# Why does normal force exist on an object traveling at the sides of a vertical circle?

By Newton's 3rd Law, every action has an opposite and equal reaction. When the object is at the point depicted in the circle, we know for sure that gravity is pointing straight down. Then, if a normal force existed at that point, it would be completely perpendicular to gravity. What force is then the opposite reaction to this normal force?

It can't be gravity as gravity is completely perpendicular to normal force at that point. Is the opposite force then centrifugal force? But I thought centrifugal force was a fictitious force?

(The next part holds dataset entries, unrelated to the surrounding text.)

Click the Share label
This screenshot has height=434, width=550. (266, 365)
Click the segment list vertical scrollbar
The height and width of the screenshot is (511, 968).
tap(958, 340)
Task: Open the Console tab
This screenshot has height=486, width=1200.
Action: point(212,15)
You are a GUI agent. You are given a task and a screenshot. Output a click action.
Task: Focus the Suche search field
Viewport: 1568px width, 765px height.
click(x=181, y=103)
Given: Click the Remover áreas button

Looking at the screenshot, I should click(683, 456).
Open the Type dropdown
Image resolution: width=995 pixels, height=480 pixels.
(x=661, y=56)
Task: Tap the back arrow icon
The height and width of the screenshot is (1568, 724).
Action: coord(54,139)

I would greatly appreciate any help.

• Ask yourself this, what force will keep the object moving in circular motion? That is which force is required to yield the appropriate centripetal force here? Commented Mar 31, 2020 at 18:50
• Here is something on the difference between centripetal and centrifugal forces. physics.stackexchange.com/q/93599/37364 Commented Mar 31, 2020 at 19:13
• You are right - gravity is pulling downward on that point. But that isn't the only force on that point. It is part of a rigid object, so other points apply forces that keep it from just falling to the floor. If the point is moving at uniform speed in a circle, the total force on the point must be a centripetal force, toward the center of the circle. Commented Mar 31, 2020 at 19:16

If a particle is constrained in circular motion by a circular wall then there is a normal force accelerating it inwards. This is called a centripetal force. The equal and opposite force is the force which it exerts on the wall.

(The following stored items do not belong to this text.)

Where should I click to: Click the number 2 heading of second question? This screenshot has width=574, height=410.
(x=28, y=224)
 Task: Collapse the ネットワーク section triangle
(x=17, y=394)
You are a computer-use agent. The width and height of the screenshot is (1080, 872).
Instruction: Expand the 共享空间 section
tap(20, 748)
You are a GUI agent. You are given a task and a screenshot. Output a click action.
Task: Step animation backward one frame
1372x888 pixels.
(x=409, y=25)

• The title says that the object is travelling in a circle. Commented Mar 31, 2020 at 18:55
• Oh, yes, that went off the screen when I read the rest of the question. Oops. Commented Mar 31, 2020 at 19:03
• Hi, Thank you so much for your answer. Just to confirm, then the opposite and reaction force to the normal force is just the particle pushing against the walls of the circle? Commented Mar 31, 2020 at 20:24

An object travelling in a circle of radius $$r$$ with angular velocity $$\omega$$ (expressed in radians per second) is under a constant acceleration $$a$$ towards the centre equal to $$\omega^2 r$$ (the acceleration can also be expressed as $$v^2/r$$ where $$v$$ is the speed of the rim). According to Newton's $$F=ma$$, this means there must be an inward force, which we call centripetal force. For an object of mass $$m$$, this force is obviously $$m\omega^2 r$$.

There is no force opposing centripetal force. If it were to stop, the object would simply stop accelerating and travel in a straight line instead. (This is often the hardest part for newcomers to grasp, but if $$F=0$$ then, according to Newton, $$a=0$$ too).

At the point in the diagram, the centripetal force is acting sideways. If it were to stop, the object would continue in its current direction, under the influence of gravity alone.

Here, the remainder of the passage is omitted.